Trump Praises Barr For 'Taking Charge' Of Roger Stone Case After Prosecutors Quit
President Trump praised Attorney General William Barr for "taking charge" of the case against Roger Stone, his longtime adviser, after the highly unusual exodus of all four members of the prosecution team ahead of Stone's sentencing.
"Congratulations to Attorney General Bill Barr for taking charge of a case that was totally out of control and perhaps should not have even been brought," Mr. Trump tweeted Wednesday morning. "Evidence now clearly shows that the Mueller Scam was improperly brought & tainted. Even Bob Mueller lied to Congress!"
The four government lawyers who oversaw Stone's prosecution and won guilty verdicts on all counts at trial in November abruptly withdrew from the case on Tuesday after the Justice Department overruled their sentencing recommendation. Two of the attorneys had been members of former special counsel Robert Mueller's team during the Russia investigation.

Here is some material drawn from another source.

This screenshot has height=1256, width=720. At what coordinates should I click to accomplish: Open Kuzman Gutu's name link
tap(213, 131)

The prosecutors told the judge in U.S. District Court in Washington that Stone should serve between 7 and 9 years in prison in a filing Monday evening. On Tuesday morning, a top Justice Department official said the department was "shocked" by the severity of the recommendation, which the official called "extreme and excessive." A federal judge will ultimately decide Stone's fate at a sentencing hearing on February 20.
In quick succession Tuesday afternoon, the prosecutors told the court they were withdrawing from the case, with one lawyer resigning from the Justice Department outright. The government soon filed a revised sentencing memo, arguing Stone deserves prison time but that the original recommendation "could be considered excessive and unwarranted."

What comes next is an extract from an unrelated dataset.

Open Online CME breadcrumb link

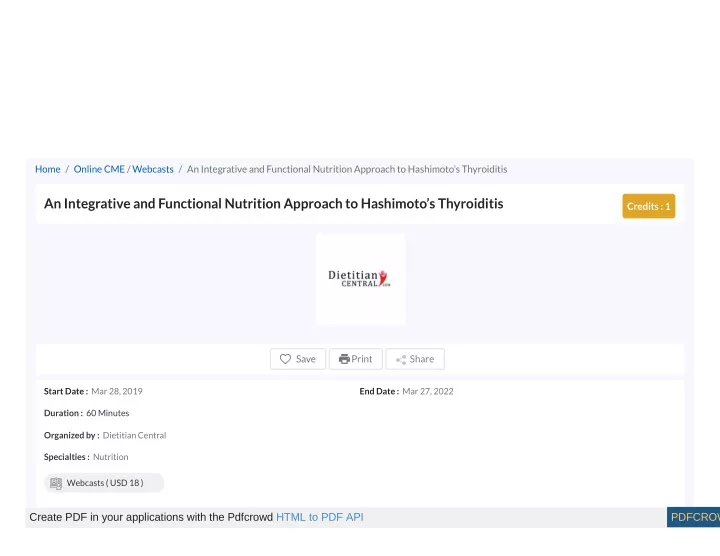[x=99, y=169]
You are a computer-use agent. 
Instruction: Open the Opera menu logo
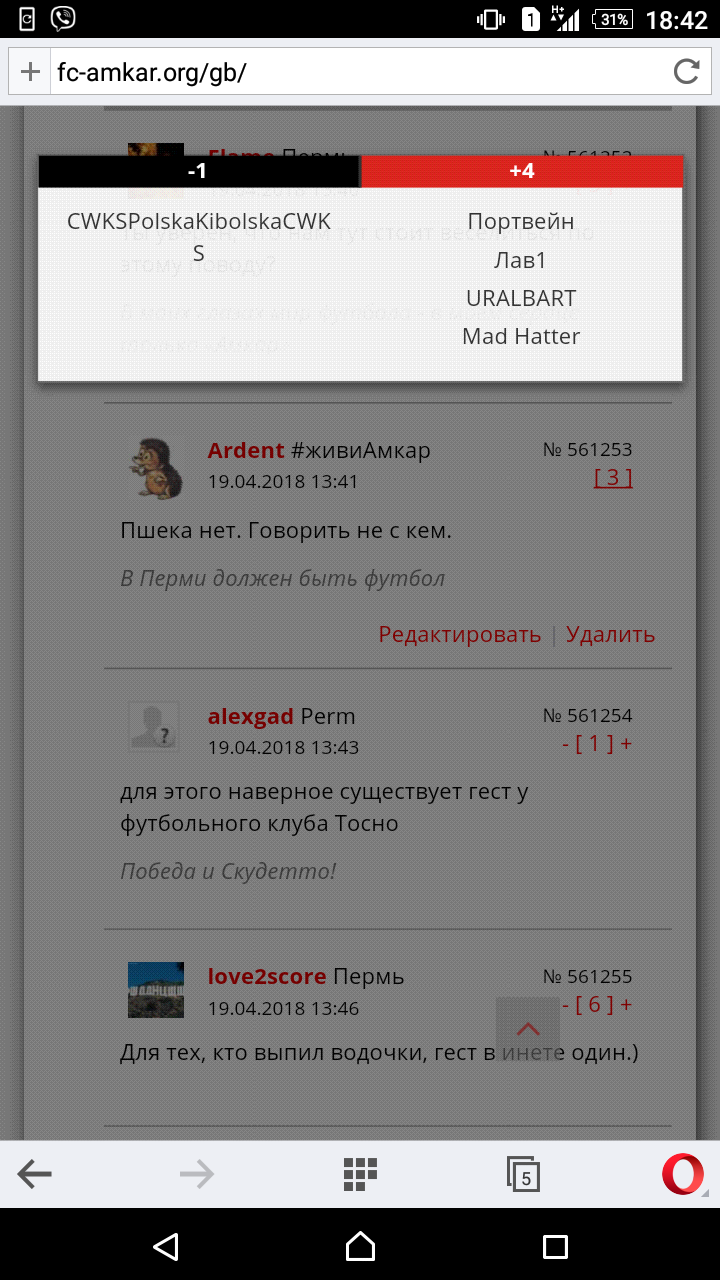point(683,1174)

The move came just hours after the president called the sentence recommendation a "miscarriage of justice" in a tweet, raising questions about possible political interference in the prosecution. A Justice Department spokeswoman said there had been no communication between the White House and the department about Stone's recommended sentence, and said the decision to seek a shorter sentence was made before the president's tweet. A senior Justice Department official said the timing of the tweet was an "inconvenient coincidence."
Mr. Trump also said Tuesday afternoon that he had not spoken to Barr about the recommendation, but said he would have been well within his rights to do so.

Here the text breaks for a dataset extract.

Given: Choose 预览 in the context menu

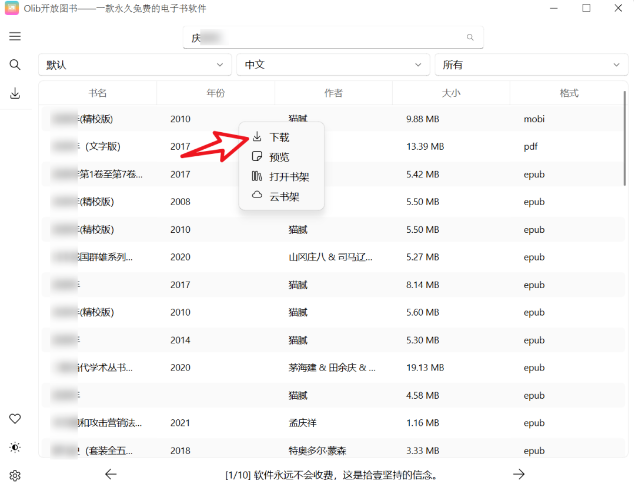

Democrats immediately accused Mr. Trump and Barr of improperly intervening in the case to recommend a lighter sentence for one of the president's longtime allies, who was convicted of lying to investigators, witness tampering and obstruction during the Mueller investigation. Senate Minority Leader Chuck Schumer demanded the Justice Department's inspector general open an investigation into the circumstances surrounding Stone's sentencing.
"The American people must have confidence that justice in this country is dispensed impartially," Schumer wrote in a letter to Michael Horowitz, the inspector general. "That confidence cannot be sustained if the president or his political appointees are permitted to interfere in prosecution and sentencing recommendations in order to protect their friends and associates."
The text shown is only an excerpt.